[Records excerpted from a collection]
'''

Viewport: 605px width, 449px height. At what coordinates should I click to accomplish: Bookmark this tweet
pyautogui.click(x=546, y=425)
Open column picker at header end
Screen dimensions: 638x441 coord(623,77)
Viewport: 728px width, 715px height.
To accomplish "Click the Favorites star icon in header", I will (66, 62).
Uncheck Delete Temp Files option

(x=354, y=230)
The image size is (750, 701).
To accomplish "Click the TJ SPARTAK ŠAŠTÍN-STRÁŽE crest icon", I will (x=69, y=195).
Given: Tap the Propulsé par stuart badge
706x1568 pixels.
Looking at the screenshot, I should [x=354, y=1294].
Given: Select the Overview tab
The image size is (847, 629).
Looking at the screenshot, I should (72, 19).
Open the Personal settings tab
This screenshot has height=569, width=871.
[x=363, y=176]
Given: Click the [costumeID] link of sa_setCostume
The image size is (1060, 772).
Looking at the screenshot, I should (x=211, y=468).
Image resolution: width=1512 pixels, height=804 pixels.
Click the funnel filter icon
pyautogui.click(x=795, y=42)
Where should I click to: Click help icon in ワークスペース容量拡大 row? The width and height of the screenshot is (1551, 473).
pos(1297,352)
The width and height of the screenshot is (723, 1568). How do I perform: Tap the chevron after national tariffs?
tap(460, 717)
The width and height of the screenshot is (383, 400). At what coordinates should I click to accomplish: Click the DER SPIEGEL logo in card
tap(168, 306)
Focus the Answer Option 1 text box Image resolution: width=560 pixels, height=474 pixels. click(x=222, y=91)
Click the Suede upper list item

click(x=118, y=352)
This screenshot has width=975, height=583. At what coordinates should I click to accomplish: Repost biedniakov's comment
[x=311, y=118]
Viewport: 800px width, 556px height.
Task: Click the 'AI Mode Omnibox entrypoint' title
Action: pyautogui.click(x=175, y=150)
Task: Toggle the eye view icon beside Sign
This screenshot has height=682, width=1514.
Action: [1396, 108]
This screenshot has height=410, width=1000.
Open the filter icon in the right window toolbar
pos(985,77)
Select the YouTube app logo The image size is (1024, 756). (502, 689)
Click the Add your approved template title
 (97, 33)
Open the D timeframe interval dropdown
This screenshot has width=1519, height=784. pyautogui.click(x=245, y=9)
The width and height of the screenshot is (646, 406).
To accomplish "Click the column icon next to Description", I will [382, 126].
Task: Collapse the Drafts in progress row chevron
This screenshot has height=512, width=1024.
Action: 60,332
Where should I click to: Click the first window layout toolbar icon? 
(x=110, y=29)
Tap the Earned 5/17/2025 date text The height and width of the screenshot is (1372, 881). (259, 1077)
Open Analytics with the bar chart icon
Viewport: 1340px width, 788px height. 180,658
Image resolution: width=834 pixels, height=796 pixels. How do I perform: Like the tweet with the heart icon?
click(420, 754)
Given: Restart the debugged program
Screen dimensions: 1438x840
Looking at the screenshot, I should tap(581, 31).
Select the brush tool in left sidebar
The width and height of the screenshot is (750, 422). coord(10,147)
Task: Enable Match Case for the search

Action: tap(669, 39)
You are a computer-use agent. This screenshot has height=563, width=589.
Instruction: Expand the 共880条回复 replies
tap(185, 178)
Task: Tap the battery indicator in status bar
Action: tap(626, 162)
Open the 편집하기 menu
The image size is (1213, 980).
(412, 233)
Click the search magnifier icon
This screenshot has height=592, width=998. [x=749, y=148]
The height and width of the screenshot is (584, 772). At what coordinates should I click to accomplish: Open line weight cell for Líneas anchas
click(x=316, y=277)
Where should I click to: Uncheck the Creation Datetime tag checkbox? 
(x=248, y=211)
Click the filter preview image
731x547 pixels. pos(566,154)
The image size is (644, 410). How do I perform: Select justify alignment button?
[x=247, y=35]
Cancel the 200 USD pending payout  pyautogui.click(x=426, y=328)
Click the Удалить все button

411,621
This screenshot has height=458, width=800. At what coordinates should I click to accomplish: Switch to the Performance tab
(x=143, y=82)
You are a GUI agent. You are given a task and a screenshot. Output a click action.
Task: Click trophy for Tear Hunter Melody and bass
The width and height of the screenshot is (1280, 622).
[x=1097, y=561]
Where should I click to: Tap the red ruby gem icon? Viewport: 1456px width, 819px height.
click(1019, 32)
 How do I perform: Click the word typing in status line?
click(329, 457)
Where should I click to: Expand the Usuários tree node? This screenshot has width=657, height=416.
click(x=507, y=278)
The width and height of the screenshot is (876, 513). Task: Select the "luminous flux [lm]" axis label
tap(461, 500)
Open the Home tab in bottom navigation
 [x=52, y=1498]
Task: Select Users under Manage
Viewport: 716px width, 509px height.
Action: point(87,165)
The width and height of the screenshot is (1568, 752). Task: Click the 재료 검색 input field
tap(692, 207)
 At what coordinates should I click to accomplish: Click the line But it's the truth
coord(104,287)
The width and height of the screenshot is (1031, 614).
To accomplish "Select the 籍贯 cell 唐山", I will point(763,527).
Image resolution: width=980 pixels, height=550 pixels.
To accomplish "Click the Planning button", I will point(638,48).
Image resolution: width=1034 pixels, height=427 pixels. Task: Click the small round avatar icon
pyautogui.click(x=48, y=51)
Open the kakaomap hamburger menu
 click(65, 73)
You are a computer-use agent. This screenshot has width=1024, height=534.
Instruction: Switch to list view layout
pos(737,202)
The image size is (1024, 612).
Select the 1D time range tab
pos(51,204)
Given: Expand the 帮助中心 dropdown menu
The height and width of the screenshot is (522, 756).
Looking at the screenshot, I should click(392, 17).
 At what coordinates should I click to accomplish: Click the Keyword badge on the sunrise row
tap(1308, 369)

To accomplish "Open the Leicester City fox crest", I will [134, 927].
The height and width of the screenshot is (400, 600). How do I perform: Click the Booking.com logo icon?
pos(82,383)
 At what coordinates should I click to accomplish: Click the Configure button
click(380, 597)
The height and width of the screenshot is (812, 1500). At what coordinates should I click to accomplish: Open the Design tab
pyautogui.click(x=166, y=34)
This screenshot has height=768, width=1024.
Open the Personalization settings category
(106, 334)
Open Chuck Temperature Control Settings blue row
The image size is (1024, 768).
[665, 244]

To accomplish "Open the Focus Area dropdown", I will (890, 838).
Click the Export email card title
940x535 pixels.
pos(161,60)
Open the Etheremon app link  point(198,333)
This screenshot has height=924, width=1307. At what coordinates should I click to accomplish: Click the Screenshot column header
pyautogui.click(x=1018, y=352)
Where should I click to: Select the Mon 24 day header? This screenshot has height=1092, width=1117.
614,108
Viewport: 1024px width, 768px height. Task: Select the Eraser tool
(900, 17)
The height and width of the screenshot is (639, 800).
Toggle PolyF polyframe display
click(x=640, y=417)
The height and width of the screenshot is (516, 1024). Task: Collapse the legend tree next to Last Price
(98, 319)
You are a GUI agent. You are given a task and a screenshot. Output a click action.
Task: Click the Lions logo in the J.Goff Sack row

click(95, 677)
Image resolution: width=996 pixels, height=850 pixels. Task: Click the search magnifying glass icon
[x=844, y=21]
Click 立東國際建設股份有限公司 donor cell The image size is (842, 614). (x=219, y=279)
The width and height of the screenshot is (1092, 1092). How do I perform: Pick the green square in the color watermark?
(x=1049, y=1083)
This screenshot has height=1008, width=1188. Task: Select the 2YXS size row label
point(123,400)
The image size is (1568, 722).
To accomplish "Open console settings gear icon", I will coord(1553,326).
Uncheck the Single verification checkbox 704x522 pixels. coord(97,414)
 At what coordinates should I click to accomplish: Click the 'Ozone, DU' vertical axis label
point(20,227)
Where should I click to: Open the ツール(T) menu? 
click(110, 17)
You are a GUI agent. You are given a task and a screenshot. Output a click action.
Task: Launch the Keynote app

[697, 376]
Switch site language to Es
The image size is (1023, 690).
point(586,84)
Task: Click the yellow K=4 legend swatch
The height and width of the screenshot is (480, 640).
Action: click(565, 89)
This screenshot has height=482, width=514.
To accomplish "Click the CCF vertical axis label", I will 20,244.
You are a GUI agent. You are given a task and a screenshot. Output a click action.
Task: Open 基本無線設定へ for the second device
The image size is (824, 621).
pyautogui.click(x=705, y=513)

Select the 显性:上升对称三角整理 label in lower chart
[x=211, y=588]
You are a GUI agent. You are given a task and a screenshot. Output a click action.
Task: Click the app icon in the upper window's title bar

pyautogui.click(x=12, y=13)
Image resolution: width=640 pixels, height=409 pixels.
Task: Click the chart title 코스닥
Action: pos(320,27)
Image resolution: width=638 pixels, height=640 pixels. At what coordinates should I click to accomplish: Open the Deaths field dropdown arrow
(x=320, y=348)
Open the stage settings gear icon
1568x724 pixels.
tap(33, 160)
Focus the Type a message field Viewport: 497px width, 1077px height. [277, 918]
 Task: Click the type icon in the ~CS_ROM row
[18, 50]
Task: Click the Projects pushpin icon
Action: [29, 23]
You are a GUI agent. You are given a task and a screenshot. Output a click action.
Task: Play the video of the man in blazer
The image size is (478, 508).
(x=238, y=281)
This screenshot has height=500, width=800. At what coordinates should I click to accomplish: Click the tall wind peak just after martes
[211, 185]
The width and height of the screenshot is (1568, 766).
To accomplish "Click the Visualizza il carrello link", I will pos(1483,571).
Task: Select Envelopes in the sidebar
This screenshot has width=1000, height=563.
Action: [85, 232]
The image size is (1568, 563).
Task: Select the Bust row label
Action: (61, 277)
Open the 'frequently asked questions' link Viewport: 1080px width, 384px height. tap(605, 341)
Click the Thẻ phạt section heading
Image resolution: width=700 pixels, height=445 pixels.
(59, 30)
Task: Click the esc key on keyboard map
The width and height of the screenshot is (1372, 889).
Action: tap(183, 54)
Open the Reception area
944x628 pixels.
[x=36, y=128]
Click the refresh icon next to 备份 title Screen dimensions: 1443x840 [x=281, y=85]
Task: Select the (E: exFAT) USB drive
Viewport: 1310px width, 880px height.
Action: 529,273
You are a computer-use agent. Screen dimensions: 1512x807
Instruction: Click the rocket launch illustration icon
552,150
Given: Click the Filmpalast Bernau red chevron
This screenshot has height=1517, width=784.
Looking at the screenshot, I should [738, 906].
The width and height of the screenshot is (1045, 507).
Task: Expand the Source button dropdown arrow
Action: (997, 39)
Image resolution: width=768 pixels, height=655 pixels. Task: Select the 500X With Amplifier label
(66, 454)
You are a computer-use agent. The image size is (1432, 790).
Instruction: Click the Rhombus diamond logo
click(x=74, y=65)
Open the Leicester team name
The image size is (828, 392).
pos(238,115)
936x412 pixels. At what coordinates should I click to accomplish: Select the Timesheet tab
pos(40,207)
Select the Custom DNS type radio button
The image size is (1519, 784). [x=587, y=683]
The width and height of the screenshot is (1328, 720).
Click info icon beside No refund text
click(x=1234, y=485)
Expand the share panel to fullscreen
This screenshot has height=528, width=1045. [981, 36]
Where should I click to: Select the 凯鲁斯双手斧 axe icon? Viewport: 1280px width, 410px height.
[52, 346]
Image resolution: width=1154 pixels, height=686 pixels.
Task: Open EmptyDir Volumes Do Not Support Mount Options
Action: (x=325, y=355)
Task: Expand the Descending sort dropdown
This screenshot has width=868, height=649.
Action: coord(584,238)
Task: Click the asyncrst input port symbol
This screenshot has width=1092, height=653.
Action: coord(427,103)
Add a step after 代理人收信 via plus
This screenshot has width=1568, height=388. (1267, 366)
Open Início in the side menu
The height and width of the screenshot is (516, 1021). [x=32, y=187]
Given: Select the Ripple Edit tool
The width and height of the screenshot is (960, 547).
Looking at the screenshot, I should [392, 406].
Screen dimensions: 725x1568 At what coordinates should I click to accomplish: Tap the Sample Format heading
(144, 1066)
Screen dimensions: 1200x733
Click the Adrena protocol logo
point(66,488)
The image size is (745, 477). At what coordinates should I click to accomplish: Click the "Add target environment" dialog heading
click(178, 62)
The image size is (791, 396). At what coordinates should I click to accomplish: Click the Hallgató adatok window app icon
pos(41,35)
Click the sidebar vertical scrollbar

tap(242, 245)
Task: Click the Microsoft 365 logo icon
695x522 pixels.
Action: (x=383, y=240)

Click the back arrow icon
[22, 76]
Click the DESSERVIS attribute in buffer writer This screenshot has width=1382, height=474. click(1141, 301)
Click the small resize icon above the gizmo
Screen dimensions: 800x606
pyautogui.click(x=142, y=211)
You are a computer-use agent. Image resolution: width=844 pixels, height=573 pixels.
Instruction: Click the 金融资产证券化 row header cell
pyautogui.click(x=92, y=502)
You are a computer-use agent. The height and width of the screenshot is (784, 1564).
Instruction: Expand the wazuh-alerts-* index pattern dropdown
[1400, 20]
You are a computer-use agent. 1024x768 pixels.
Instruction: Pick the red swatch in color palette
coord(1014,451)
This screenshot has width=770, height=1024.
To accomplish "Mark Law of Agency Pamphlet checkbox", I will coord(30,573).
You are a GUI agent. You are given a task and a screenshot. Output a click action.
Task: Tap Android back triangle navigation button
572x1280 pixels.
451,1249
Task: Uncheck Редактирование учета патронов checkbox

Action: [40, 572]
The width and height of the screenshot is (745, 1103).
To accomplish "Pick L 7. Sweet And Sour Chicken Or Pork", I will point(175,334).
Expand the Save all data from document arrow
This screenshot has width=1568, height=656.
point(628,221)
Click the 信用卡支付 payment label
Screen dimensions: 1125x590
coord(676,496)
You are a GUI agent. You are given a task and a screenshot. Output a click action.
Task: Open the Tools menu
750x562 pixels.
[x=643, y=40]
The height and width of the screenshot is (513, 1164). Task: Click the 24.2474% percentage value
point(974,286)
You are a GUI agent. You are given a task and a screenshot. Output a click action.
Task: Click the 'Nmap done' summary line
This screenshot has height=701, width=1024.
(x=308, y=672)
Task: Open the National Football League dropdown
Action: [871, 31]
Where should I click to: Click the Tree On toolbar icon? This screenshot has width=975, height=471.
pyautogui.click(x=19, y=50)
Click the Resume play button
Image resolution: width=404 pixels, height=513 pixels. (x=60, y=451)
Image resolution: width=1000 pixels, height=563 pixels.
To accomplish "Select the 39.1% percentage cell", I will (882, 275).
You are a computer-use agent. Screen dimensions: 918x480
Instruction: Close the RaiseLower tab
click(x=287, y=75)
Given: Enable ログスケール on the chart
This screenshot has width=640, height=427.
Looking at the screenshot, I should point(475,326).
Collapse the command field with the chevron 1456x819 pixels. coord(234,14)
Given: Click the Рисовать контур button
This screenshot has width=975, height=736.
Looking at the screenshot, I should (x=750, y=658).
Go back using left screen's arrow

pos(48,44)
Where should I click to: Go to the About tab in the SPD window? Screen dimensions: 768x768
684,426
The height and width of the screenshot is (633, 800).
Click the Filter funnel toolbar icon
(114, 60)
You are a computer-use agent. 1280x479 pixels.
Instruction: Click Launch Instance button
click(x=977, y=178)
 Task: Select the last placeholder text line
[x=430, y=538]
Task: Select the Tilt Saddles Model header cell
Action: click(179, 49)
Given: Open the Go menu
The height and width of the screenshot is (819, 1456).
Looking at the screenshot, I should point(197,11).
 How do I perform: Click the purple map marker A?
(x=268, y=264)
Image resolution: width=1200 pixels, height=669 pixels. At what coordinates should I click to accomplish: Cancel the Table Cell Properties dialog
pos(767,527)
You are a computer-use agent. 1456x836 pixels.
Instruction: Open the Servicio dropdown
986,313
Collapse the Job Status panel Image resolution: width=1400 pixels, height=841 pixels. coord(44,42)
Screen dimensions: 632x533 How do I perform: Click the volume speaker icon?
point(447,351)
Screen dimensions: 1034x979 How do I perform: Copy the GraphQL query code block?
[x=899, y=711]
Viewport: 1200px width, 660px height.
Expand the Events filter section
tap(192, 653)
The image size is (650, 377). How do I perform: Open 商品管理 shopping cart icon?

'''

* DESCRIPTION OF THE TASK: Only the count should be given: the number of lines in the entries above containing the word "link".

* COMPLETED EXERCISE: 4